Bagaimana Penanganan Trombosis SLV?
Penanganan trombosis SLV berbeda pada tiap pasien, tergantung pada kondisi penyebab, tingkat keparahan, dan risiko komplikasi. Beberapa metode penanganan yang biasanya diterapkan:
- Antikoagulan untuk mencegah pembekuan darah bertambah.
- Terapi penyakit dasar, misalnya pengobatan pankreatitis atau operasi tumor.
- Endoskopi banding varises untuk menghentikan perdarahan lambung.
- Splenektomi (operasi pengangkatan limpa) pada kasus berat dengan komplikasi serius.

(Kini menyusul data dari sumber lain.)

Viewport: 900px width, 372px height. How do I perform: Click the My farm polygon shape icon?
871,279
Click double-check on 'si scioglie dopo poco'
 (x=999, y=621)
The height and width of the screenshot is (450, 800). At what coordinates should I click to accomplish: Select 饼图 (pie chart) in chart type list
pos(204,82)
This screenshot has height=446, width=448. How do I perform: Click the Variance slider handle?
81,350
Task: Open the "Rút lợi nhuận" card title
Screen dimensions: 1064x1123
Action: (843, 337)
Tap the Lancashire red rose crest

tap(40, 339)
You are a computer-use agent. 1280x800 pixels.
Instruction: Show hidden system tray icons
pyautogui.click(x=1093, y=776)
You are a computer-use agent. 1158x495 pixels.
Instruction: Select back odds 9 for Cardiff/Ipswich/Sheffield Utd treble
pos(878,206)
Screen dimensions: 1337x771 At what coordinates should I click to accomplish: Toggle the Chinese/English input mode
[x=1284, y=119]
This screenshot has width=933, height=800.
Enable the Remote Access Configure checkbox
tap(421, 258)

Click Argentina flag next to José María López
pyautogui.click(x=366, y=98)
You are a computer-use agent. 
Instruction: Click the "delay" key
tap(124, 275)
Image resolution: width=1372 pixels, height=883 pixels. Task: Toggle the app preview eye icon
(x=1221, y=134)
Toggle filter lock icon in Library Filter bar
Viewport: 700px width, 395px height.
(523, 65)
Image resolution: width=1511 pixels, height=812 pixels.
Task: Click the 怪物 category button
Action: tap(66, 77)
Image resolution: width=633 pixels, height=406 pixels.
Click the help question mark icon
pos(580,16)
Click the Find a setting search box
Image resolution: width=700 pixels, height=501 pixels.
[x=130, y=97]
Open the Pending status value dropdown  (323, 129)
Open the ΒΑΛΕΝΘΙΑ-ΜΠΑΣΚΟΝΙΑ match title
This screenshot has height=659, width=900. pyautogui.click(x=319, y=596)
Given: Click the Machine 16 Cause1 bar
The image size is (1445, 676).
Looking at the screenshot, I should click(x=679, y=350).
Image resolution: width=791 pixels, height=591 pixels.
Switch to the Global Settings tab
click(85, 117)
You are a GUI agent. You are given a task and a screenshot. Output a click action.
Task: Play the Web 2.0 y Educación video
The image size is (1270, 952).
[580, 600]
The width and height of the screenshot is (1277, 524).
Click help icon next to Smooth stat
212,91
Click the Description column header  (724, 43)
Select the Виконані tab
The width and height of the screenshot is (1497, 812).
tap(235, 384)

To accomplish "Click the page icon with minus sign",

Penanganan cepat sangat penting untuk mencegah risiko perdarahan yang bisa berakibat fatal.
Baca juga : Wakil Rektor UTI Presentasikan Penelitiannya di Parallel Session ICMEM 2025 di SBM ITB Bandung
Apakah Trombosis SLV Bisa Dicegah?
Pencegahan trombosis SLV lebih fokus pada menjaga kesehatan pankreas dan sistem peredaran darah. Beberapa langkah yang bisa dilakukan antara lain:
- Menghindari konsumsi alkohol berlebihan yang bisa memicu pankreatitis.
- Menjaga pola makan sehat untuk mendukung fungsi organ pencernaan.
- Rutin memeriksa kesehatan jika memiliki riwayat pankreatitis atau tumor pankreas.
- Mengontrol kondisi medis yang berkaitan dengan pembekuan darah.
Dengan gaya hidup sehat dan pemeriksaan rutin, risiko trombosis SLV dapat ditekan sejak dini.